Content starts

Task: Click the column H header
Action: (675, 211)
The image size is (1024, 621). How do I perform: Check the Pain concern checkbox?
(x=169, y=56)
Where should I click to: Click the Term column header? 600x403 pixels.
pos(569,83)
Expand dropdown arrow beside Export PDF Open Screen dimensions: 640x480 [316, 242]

Content ends
Content starts

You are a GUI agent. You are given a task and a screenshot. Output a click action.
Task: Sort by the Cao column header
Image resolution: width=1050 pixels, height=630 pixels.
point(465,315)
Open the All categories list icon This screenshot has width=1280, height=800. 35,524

Content ends

_What is being asked_: Locate the word "screenshot" in the records above, and return each line that has it.

_Result of the task_:
You are a GUI agent. You are given a task and a screenshot. Output a click action.
Open the All categories list icon This screenshot has width=1280, height=800. 35,524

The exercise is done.